___ EXCERPTED RECORDS ___

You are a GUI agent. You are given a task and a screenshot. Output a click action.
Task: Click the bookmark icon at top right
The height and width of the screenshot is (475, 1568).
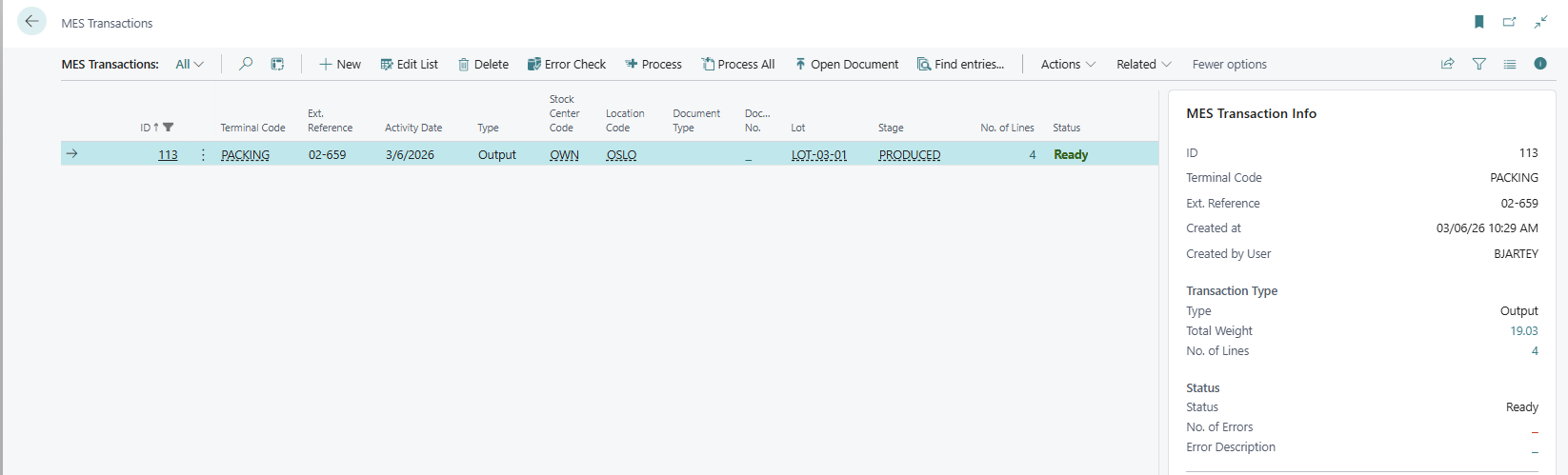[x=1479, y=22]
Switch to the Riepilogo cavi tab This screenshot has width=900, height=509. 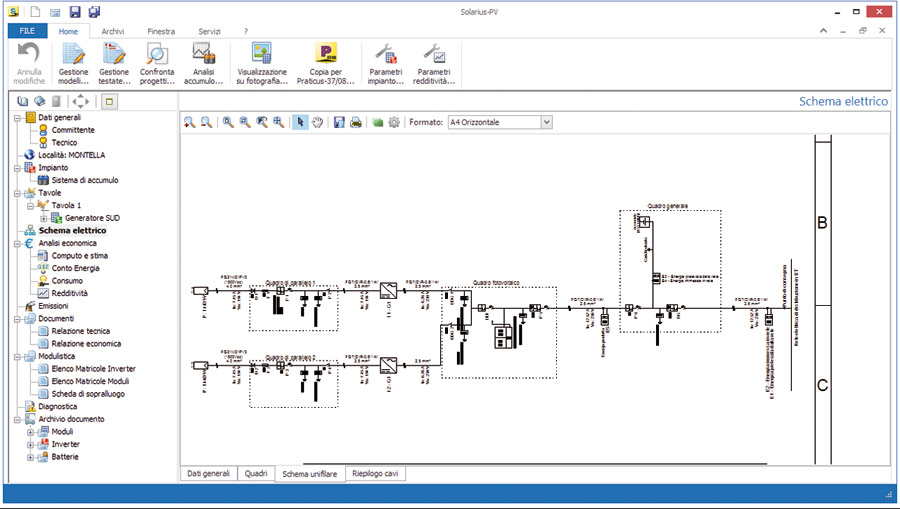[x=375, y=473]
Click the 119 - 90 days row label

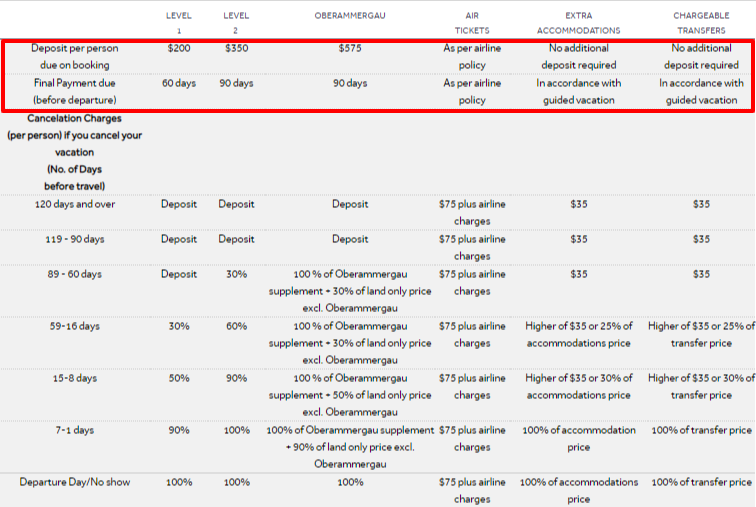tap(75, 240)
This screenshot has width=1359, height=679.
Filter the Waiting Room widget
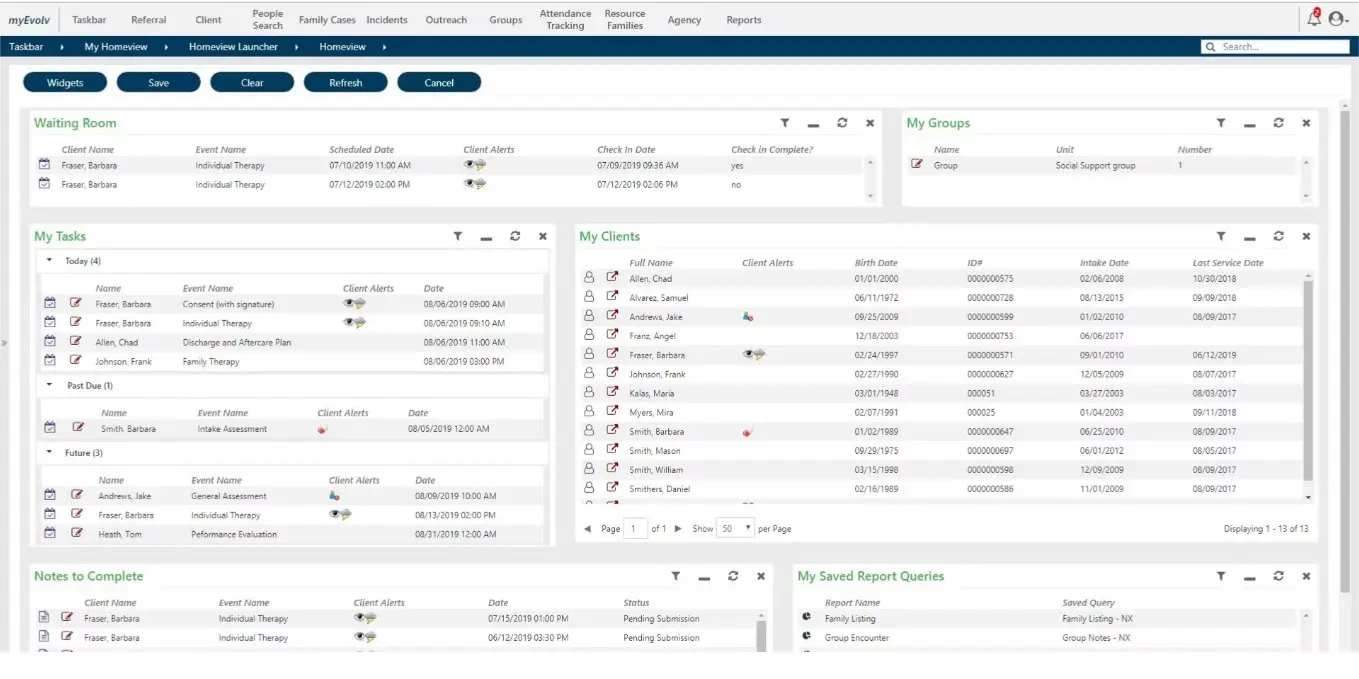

___

**GOAL:** Put everything from the line containing "Click the 119 - 90 days row label" down to the end of the data above into a numbered list. Leave out blank lines and pictures.

**WRITTEN REPLY:**
1. Click the 119 - 90 days row label
2. tap(75, 240)
3. This screenshot has width=1359, height=679.
4. Filter the Waiting Room widget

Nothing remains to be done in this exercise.